Grand cours: CONSCIENCE & INCONSCIENT (e de j)
Publié le 22/02/2012
Extrait du document
B) LES PARADOXES DE L'IDENTITE PERSONNELLE
1. L'illusion substantialiste (la thèse de Hume)
- Dans son Traité de la nature humaine (Livre 1, IVe partie, section VI), Hume cherche à expliquer la croyance en un être nommé " moi ", c'est-à-dire la tendance de l'esprit à forger la fiction de l'identité.
- De même que l'on voit un bâton brisé dans l'eau à cause de la réfraction, ainsi l'on croit sentir un principe d'existence ininterrompu en soi (le moi), alors que nous avons seulement pris l'habitude d'associer des impressions semblables, et de les associer de si nombreuses fois que nous n'avons plus conscience de passer de l'une à l'autre. Hume va donc montrer que c'est l'accoutumance de glisser d 'une chose à une autre qui induit le mirage ou la fiction du moi. Il s'agit donc d'un effet de croyance : " nous n'avons aucune idée du moi " (Hume, op.cit.).
- Qu'est-ce que l'esprit ou le moi ? " Rien qu'un faisceau ou une collection de perceptions différentes qui se succèdent les unes aux autres avec une rapidité inconcevable et qui sont dans un flux et un mouvement perpétuels " (Hume, ibid.)
- Quand je regarde ce qui se passe en moi, je tombe toujours sur une perception particulière : chaleur, froid, amour, haine, plaisir, douleur. Je ne peux me saisir moi-même sans une perception. Nous sommes un faisceau de perceptions différentes qui se succèdent; pensées, sens, facultés changent constamment : " L'esprit est une sorte de théâtre, où des perceptions diverses font successivement leur entrée, passent, repassent, s'esquivent et se mêlent en une variété infinie de positions et de situations " (op.cit., p 344). Il n'y a pas dans notre esprit d'identité.
- La croyance en l'identité est le fruit de l'imagination et de l'esprit qui ont naturellement tendance, que ce soit pour les choses extérieures ou les perceptions intérieures, à associer les impressions toujours distinctes, à unir ce qui est séparé, à rassembler nos multiples expériences discontinues.

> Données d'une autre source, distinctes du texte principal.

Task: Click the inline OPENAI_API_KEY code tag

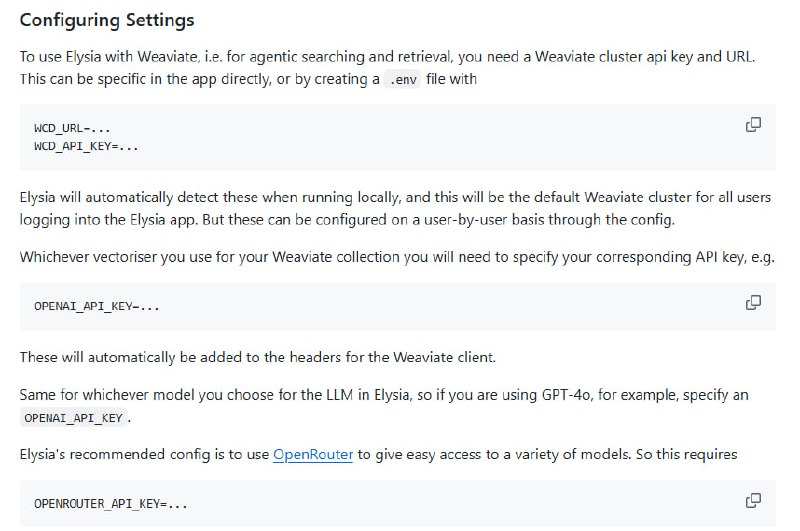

Principe de connexion qui se subdivise en trois principes :
1. Le principe de ressemblance (il régit notre imagination). Par analogie, nous imaginons que deux idées simples, correspondant à deux impressions distinctes, sont semblables : par exemple, j'associe l'idée de cheval, animal familier que j'aime, à la vertu, qualité orale que j'apprécie, et je forme l'idée de cheval vertueux.

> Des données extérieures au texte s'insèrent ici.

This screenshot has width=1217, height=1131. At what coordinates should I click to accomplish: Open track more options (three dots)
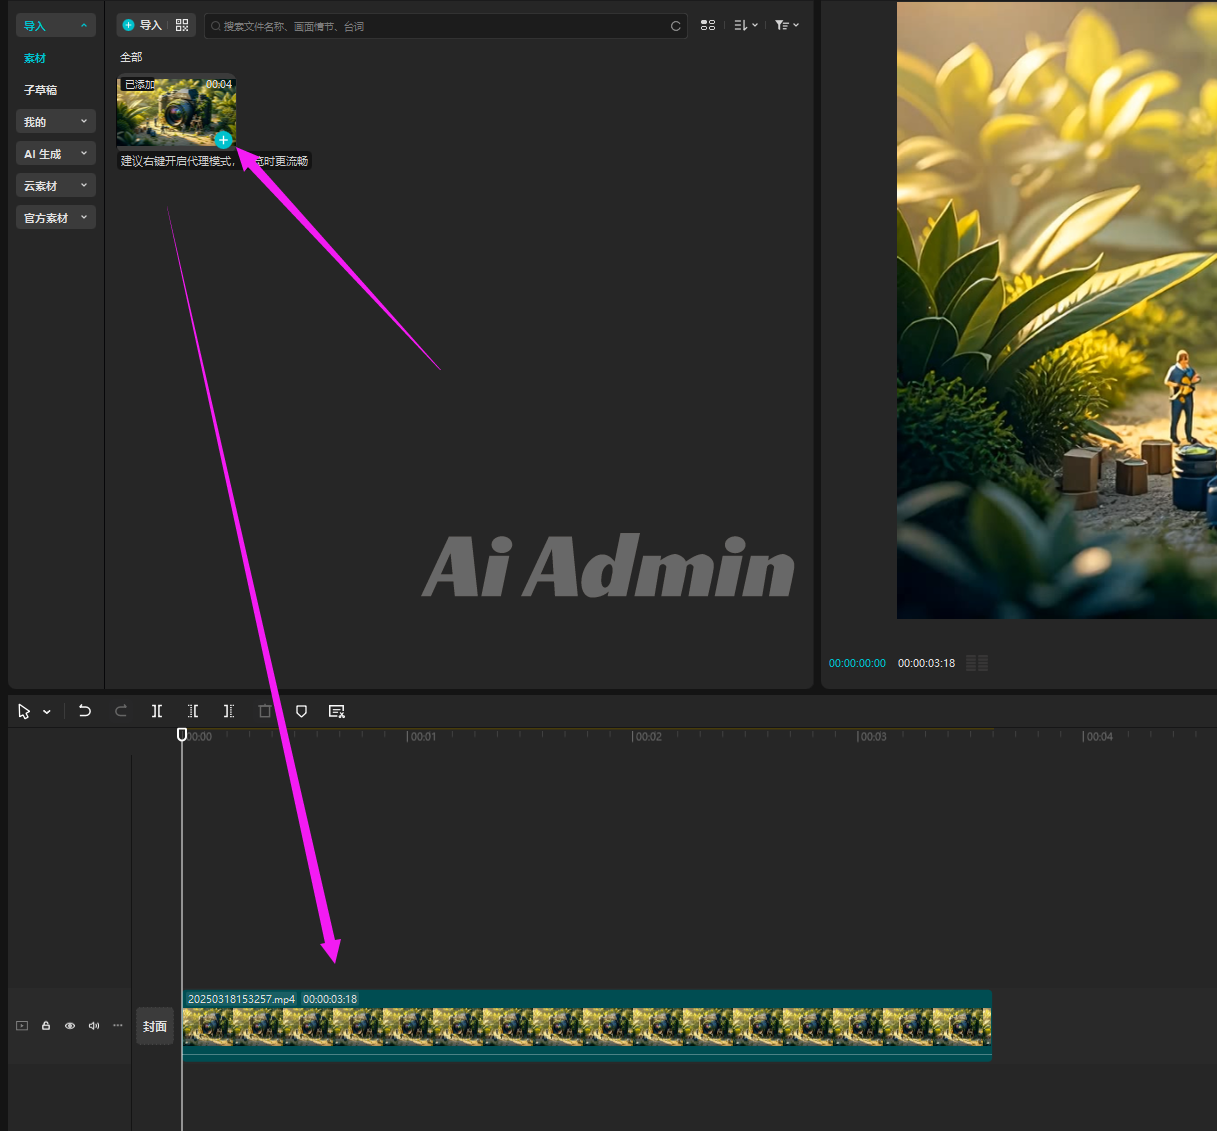click(x=118, y=1025)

2. Le principe de contiguïté (il régit notre perception) : j'associe deux phénomènes perçus simultanément : j'associe, par exemple, la froideur à la neige. Comme nous avons pris l'habitude d'associer des impressions semblables de si nombreuses fois, nous n'avons plus conscience de passer de l'une à l'autre. En passant facilement, habituellement, d'une chose à une autre, l'esprit ne remarque pas ce passage : de là la fiction de l'identité. Exemple du ralenti cinématographique : la succession très rapide des images nous donne l'impression d'une action, alors qu'au ralenti nous percevons une somme d'actes discontinus. Lorsque la succession est trop rapide, trop coutumière pour qu'on l'aperçoive, on croit voir la même chose.
3. Le principe de causalité (il régit notre raison) : de la conjonction répétée de deux phénomènes perçus simultanément, notre esprit conclut à une relation de causalité; à l'apparition d'un premier phénomène – par exemple, la source de chaleur – je m'attends à celle d'un second phénomène – l'ébullition. Les pseudo-liaisons nécessaires ne sont que des connexions de fait, des habitudes. La connaissance est la construction d'une habitude : celle-ci est si forte qu'elle entraîne une croyance en l'existence objective de relations là où il n'existe que des successions habituelles.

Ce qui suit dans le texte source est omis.